WHAT IS REQUIRED - All lines from the one holding "Jardinier 29 (18, 2403)" through the last line of the entries below must be transcribed exactly, and no others. Pictures do not go in.

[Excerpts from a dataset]
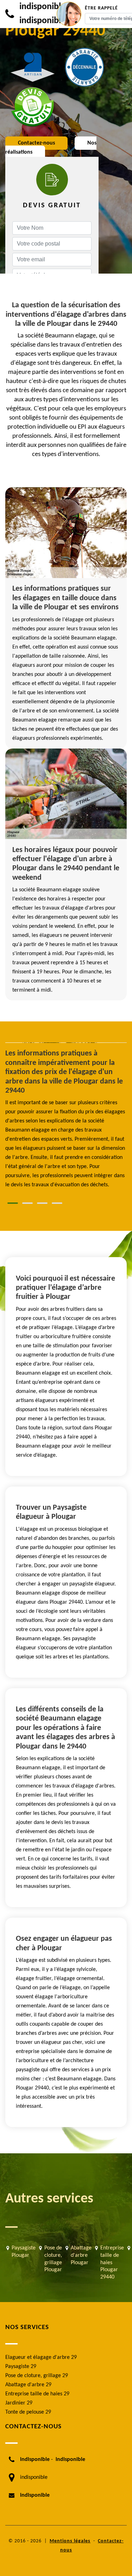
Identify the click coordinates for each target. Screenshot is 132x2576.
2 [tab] (27, 1203)
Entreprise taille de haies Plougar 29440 (112, 2262)
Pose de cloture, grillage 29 (36, 2376)
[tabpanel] (66, 1119)
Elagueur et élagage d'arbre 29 (41, 2357)
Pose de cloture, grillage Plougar (53, 2259)
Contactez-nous (36, 143)
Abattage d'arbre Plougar (81, 2255)
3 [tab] (42, 1203)
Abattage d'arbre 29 (28, 2385)
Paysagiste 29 (20, 2366)
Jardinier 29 (18, 2403)
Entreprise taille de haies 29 (37, 2394)
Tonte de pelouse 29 (28, 2412)
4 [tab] (57, 1203)
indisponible (42, 7)
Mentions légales (70, 2541)
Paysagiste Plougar (24, 2251)
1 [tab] (12, 1203)
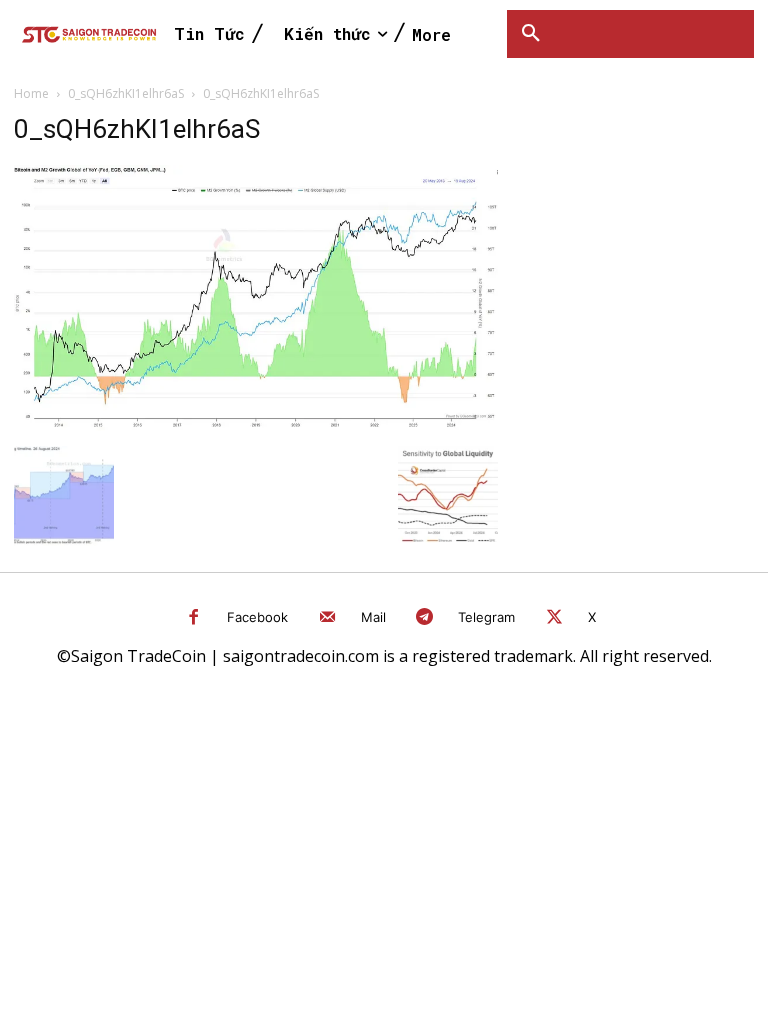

RESPONSE AREA -
Jardinier 29 (18, 2403)
Entreprise taille de haies 29 (37, 2394)
Tonte de pelouse 29 (28, 2412)
4 [tab] (57, 1203)
indisponible (42, 7)
Mentions légales (70, 2541)
Paysagiste Plougar (24, 2251)
1 [tab] (12, 1203)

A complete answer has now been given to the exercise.